Integrity’s Mission StatementThe mission of Integrity is to be a witness of God’s inclusive love to the Episcopal Church and to the lesbian, gay, bisexual, and transgender (LGBT) communities.

Integrity’s Vision StatementAdopted by the Board of Directors, 15 January 2010 The Episcopal Church truly makes all the sacraments available to all. Every diocese engages in discernment processes for bishops and other clergy that include LGBT candidates. Every diocese recognizes and celebrates same-sex unions in a manner consistent with national liturgical canons.

Integrity’s Strategic Priorities 2010 – 2012 Adopted by the Board of Directors, 15 January 2010 PROGRAM: Implement Believe Out Loud in the Episcopal Church and transform the legislative victories achieved at General Convention in 2009 (D025 and C0560) into living realities throughout all the dioceses of the Episcopal Church.
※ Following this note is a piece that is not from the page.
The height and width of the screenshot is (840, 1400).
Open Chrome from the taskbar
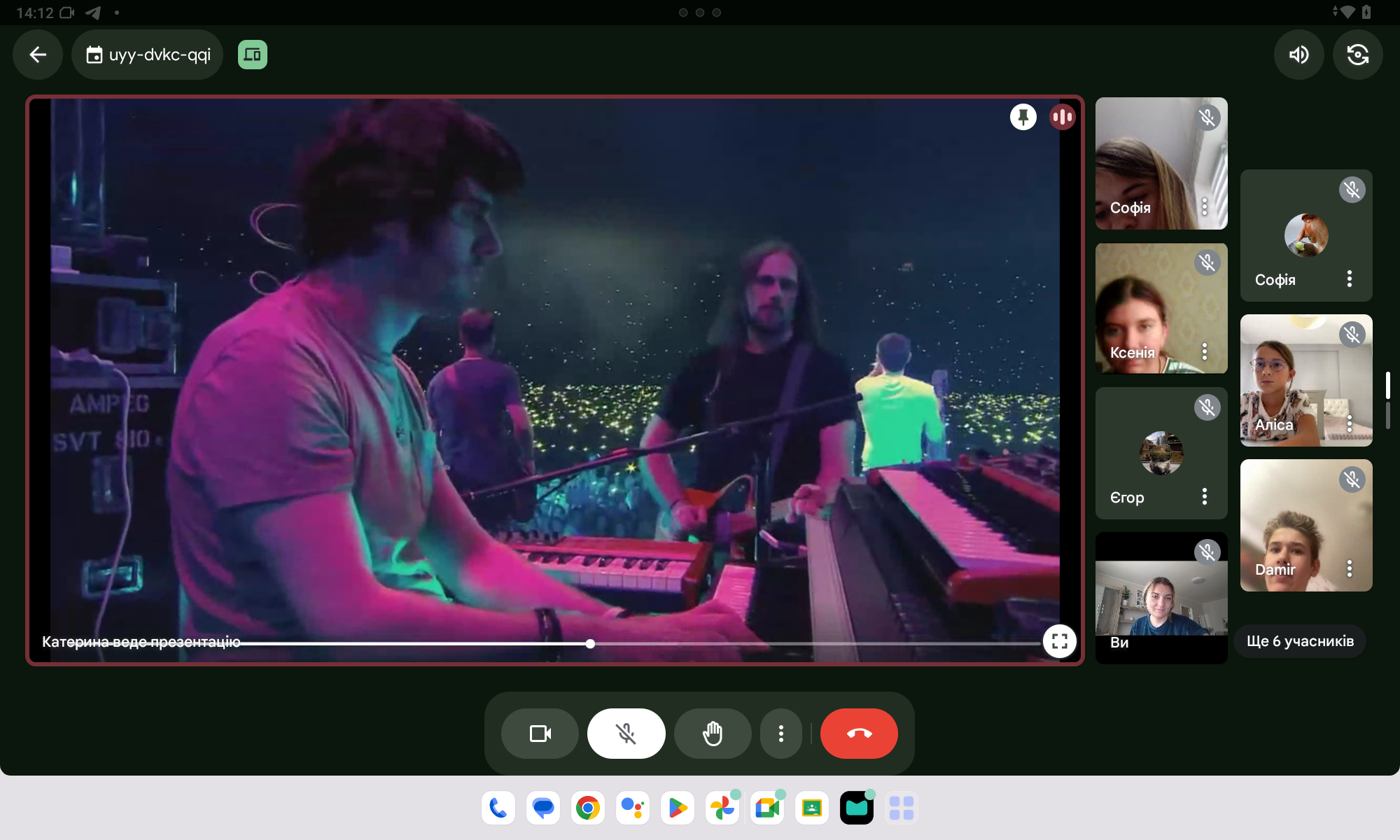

DEVELOPMENT: Increase membership and church partnership.

ADMINISTRATION: Ensure that broad-based income is sufficient to fund staff and programming. Ensure that the organization has the appropriate quantity and quality of staff to fulfill its programmatic, developmental, and administrative needs.

GOVERNANCE: Adapt to the new organizational structure and create effective leaders at national, provincial, diocesan, and local levels.